Ao realizar essas trocas cotidianas, ao naturalizar a distribuição desigual de direitos e de ocupação dos espaços públicos, vamos progressivamente aceitando tomar parte na constituição do que eu gostaria de chamar da comunidade carcerária dos indivíduos livres. Indivíduos que têm trabalho (porque o trabalho é educativo e o ócio pernicioso), têm comida na mesa, têm abrigo para dormir, têm vestuário para cobrir sua nudez e têm entretenimento para distrair suas ideias. Mas indivíduos que retribuem essas proteções sociais ao Estado com uma bovina obediência.

Quando um sujeito muito pobre, famélico, comete um crime e pede para ser preso para que ele possa fazer três refeições por dia, em geral, nós nos espantamos. No limite, nós ainda cobramos dele que deveria trabalhar no presídio para pagar o custo da sua “abrigagem”. E o que não nos damos conta é que ao nos afastarmos dessa vitalidade das ruas, às vezes turbulentas, às vezes confusa, às vezes caótica, nós vamos fazendo esse pacto silencioso e ingressando nas nossas detenções a céu aberto.

Na comunidade carcerária dos homens livres em que vamos vivendo toda a liberdade é uma semiliberdade, toda a prisão é domiciliar, todo o trabalho é socioeducativo e toda educação é uma socioeducação.

O que gostaria de dizer para concluir é, que a rigor, o modelo militar das polícias não é o da guerra, como muitos dizem, que a polícia militar precisa sempre de um inimigo já que ela foi criada para guerra.
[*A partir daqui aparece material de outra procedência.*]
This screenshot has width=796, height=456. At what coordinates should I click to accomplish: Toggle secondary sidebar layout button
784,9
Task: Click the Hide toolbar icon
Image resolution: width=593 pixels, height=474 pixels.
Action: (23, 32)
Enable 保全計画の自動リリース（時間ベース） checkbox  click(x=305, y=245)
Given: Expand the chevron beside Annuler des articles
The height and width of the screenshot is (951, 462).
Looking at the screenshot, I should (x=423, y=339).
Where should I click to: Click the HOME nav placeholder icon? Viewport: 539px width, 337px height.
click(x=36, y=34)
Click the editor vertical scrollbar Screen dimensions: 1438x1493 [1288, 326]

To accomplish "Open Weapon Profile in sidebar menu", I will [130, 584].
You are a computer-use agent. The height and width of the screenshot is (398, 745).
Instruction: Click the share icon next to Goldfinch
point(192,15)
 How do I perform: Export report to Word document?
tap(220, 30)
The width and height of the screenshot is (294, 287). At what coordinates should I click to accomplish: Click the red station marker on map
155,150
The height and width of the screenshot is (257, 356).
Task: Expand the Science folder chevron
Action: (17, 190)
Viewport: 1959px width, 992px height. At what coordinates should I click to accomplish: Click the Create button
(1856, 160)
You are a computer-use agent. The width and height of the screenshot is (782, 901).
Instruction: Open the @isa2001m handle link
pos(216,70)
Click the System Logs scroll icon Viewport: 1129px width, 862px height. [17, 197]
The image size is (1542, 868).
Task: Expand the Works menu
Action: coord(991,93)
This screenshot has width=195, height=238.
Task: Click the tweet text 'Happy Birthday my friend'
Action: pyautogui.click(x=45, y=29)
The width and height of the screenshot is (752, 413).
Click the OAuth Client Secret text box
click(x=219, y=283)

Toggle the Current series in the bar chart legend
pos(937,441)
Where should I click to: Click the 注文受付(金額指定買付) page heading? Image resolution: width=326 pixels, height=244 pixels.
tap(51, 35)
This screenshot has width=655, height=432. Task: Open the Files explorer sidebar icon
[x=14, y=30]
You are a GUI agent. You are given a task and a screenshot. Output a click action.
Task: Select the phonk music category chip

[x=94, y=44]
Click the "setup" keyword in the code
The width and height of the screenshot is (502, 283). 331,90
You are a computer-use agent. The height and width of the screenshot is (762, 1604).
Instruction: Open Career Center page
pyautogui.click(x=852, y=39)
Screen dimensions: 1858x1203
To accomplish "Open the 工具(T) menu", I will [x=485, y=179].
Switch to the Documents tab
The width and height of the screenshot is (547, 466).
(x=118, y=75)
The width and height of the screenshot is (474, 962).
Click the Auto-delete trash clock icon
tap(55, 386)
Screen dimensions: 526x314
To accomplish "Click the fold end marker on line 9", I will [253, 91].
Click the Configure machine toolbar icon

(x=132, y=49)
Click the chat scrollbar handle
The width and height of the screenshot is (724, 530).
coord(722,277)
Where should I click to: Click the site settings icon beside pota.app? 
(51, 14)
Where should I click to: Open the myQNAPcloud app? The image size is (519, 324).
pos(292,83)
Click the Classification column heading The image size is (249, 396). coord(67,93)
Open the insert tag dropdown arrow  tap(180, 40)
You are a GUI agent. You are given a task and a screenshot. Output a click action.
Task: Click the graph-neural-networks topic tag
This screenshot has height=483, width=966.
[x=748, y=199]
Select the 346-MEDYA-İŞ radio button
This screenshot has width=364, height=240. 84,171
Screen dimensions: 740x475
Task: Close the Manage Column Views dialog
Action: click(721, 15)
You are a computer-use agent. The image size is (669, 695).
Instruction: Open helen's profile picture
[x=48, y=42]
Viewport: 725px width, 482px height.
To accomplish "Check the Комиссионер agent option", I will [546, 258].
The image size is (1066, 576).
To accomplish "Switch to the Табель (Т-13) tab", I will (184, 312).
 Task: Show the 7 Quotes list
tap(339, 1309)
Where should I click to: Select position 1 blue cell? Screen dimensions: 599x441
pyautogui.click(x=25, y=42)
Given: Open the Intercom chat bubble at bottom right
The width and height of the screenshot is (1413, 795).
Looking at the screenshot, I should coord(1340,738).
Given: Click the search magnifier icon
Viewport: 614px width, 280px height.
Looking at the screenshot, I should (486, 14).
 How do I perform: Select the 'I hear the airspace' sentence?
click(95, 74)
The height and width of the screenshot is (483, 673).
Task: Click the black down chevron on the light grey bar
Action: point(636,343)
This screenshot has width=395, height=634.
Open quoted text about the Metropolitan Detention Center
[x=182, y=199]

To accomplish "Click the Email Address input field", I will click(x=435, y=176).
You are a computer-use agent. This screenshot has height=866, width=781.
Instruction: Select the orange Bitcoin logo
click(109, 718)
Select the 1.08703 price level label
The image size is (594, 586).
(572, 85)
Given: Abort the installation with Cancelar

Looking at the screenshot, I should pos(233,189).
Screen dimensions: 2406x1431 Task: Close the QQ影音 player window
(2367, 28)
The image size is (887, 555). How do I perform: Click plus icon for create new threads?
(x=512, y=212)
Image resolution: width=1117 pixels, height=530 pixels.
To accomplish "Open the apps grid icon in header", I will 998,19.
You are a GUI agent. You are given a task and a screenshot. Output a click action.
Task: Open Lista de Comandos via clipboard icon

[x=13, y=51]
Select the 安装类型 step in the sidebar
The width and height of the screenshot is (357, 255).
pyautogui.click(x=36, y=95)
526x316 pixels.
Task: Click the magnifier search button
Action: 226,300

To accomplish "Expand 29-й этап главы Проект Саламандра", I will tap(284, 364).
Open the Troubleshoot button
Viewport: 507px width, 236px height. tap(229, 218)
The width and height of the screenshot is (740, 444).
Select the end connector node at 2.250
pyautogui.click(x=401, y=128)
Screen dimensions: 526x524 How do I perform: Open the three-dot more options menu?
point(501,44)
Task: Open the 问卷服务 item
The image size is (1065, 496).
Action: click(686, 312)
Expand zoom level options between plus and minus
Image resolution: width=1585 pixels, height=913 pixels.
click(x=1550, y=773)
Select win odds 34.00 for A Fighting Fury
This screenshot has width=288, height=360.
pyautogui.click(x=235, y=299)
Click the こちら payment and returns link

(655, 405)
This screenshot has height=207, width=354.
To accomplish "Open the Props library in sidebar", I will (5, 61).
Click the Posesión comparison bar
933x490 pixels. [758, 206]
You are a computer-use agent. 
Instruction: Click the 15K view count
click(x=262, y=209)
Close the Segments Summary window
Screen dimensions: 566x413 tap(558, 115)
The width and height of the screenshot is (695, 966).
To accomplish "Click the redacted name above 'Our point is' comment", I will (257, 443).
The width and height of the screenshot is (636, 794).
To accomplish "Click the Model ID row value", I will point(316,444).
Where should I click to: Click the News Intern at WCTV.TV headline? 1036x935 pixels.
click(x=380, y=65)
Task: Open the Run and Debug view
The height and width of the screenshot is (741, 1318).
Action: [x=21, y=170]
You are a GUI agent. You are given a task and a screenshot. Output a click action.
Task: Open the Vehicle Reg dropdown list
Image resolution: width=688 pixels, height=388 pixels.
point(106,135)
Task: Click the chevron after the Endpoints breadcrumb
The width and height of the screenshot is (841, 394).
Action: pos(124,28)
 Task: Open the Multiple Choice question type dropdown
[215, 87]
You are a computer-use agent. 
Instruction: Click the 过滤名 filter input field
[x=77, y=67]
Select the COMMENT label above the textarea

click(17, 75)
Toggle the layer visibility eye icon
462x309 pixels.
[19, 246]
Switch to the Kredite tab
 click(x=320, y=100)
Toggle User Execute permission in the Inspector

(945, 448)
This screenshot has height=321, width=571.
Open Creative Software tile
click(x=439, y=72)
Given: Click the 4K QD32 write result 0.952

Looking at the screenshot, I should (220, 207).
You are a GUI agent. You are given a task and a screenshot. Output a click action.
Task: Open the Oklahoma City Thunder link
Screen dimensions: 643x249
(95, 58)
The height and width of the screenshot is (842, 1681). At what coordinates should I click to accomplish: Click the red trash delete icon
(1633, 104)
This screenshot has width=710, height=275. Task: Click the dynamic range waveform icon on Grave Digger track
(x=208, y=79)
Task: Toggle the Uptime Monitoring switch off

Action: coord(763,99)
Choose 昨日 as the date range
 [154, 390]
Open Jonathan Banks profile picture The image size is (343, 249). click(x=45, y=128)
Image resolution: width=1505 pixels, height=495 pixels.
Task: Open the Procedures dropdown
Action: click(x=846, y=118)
O problema das polícias militares é que seu estatuto disciplinar não lhes permite fugir do encargo que a contemporaneidade lhes endereça. E o que esse encargo deseja e que tem sido aceito, porque o estatuto da obediência hierárquica impede que seja rejeitado, é que o policial militar tenha cada vez mais algo de um agente carcerário.

É por essas razões que eu sou favorável à desmilitarização das polícias.